BRIEF DESCRIPTION OF THE DRAWINGS
The invention will be better understood by reference to the
accompanying drawings, wherein:
FIG. 1 is a perspective view of a preferred embodiment of the
rotating blowout preventor of this invention;
FIG. 2 is an exploded view of the rotating blowout preventor
illustrated in FIG. 1;
FIG. 3 is a quarter sectional view of the rotating blowout
preventor illustrated in FIG. 1;
FIG. 4 is a top view of a closed clamp element of the rotating
blowout preventor illustrated in FIG. 1; and
FIG. 5 is a top view of an open clamp element of the rotating
blowout preventor assembly.
DESCRIPTION OF THE PREFERRED EMBODIMENTS
Referring initially to FIGS. 1 and 2, in a preferred embodiment the
rotating blowout preventor of this invention is generally
illustrated by reference numeral 1. The rotating blowout preventor
1 is characterized by a housing 2, which is mounted on a
conventional casing, wellhead or primary blowout preventor
equipment (not illustrated) of a well (not illustrated), according
to the knowledge of those skilled in the art. The housing 2 is
characterized by an internal housing gasket 47, a mud fill line 3,
having a mud fill line bore 4 for injecting drilling mud (not
illustrated) into the housing bore 5 of the housing 2 and
circulating the drilling mud through the drill string annulus and
drill string (not illustrated), further according to the knowledge
of those skilled in the art. A return outlet 8, having a return
outlet bore 9, is also provided in the housing 2 in conventional
fashion for diverting well bore debris, according to the knowledge
of those skilled in the art, and is fitted with a return outlet
flange 10, having return outlet flange openings 11. Housing flange
openings 7 are provided in the conventional housing flange 6 for
bolting the housing 2 to a casing, wellhead or blowout preventor.

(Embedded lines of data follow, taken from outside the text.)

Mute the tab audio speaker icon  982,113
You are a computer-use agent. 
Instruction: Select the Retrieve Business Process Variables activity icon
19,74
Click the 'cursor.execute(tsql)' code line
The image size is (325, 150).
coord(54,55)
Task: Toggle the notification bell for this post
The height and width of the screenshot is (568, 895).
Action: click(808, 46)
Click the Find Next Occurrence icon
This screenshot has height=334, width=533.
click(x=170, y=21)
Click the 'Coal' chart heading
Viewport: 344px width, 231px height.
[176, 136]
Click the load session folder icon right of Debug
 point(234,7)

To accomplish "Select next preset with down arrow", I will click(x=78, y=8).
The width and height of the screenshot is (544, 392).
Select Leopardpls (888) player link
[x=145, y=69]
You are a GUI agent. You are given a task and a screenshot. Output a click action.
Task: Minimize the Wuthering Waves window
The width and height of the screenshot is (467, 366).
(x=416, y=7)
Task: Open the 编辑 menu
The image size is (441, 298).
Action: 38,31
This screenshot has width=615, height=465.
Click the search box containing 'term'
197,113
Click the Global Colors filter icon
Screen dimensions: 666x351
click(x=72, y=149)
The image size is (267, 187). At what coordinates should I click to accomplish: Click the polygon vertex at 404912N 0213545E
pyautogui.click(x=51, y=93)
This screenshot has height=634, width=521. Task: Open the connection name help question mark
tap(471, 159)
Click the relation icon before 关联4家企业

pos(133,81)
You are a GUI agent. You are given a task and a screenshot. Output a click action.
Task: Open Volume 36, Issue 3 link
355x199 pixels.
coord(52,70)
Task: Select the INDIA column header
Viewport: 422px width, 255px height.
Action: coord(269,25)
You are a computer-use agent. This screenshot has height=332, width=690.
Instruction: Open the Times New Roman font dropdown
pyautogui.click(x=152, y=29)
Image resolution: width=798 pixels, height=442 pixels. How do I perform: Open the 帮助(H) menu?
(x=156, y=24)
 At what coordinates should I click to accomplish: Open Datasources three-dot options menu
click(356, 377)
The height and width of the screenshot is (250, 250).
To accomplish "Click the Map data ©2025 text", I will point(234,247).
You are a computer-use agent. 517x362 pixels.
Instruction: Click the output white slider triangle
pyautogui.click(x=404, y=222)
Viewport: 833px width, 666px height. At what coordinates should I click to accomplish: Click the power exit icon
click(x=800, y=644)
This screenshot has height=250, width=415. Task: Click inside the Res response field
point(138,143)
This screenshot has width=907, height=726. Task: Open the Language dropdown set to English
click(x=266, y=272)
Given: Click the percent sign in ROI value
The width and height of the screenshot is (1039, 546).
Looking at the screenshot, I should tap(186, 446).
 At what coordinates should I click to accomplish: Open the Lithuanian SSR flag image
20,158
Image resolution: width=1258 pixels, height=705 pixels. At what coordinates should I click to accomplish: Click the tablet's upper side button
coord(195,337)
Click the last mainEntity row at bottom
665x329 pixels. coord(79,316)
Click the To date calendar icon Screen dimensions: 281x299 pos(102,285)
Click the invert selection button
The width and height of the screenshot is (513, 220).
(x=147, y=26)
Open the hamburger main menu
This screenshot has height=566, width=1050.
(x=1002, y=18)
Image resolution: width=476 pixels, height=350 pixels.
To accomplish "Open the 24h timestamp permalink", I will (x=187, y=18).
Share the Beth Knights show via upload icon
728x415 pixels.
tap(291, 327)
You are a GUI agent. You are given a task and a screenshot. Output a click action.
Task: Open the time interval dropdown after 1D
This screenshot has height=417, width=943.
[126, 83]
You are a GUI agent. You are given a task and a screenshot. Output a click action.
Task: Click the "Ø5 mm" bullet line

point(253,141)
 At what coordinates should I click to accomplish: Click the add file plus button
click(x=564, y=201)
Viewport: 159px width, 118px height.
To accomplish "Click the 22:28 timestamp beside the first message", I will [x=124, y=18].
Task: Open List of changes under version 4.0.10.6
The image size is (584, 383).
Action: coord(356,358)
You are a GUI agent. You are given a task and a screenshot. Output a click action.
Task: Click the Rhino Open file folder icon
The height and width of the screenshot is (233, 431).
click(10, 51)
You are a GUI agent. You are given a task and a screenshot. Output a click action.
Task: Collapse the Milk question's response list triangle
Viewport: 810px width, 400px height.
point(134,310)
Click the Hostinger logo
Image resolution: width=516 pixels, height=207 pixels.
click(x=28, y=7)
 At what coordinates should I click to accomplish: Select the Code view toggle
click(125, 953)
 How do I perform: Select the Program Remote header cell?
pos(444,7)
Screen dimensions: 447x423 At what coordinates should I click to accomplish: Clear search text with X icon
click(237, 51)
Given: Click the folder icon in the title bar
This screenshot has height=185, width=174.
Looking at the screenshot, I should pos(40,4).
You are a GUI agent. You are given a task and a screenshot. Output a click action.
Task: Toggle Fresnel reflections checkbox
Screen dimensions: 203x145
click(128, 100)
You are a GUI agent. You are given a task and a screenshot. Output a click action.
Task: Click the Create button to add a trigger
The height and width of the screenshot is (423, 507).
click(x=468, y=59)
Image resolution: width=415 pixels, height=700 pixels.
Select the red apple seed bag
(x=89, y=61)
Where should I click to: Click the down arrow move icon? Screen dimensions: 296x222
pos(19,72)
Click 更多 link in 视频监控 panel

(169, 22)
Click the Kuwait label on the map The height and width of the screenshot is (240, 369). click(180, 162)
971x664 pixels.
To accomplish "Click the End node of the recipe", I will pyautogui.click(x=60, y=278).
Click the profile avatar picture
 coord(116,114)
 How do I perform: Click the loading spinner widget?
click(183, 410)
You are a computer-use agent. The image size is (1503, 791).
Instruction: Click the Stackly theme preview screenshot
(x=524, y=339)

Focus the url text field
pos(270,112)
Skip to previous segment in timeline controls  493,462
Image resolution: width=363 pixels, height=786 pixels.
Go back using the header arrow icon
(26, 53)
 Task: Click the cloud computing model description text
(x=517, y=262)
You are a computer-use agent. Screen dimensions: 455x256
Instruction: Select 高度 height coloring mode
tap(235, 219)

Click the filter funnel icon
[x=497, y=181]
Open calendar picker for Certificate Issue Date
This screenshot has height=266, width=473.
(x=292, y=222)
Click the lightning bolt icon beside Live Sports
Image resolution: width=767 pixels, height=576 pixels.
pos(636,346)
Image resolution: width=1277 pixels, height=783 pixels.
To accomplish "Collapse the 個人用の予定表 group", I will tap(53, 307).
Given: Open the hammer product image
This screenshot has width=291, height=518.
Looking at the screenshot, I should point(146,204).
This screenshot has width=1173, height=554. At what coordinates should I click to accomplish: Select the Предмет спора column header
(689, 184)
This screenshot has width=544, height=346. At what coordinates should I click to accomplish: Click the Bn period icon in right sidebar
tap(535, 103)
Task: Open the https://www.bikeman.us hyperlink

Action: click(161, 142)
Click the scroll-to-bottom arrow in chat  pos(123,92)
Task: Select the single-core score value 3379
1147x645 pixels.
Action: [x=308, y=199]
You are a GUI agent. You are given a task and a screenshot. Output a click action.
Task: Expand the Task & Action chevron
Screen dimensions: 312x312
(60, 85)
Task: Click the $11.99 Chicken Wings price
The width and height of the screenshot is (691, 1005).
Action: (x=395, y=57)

Stabilizing flanges 12 are provided in radially-spaced relationship
on the housing 2, in order to stabilize the rotating blowout
preventor 1 during installation. Each stabilizing flange 12 is
fitted with a stabilizing flange opening 13 for insertion of a rod
or tool to manipulate the housing 2 into position, as deemed
necessary. A pair of clamp stops 17 are welded or otherwise
attached to the housing 2 and project upwardly and outwardly from
the housing 2 in 180.degree. disposed relationship, for a purpose
which will be hereinafter further described.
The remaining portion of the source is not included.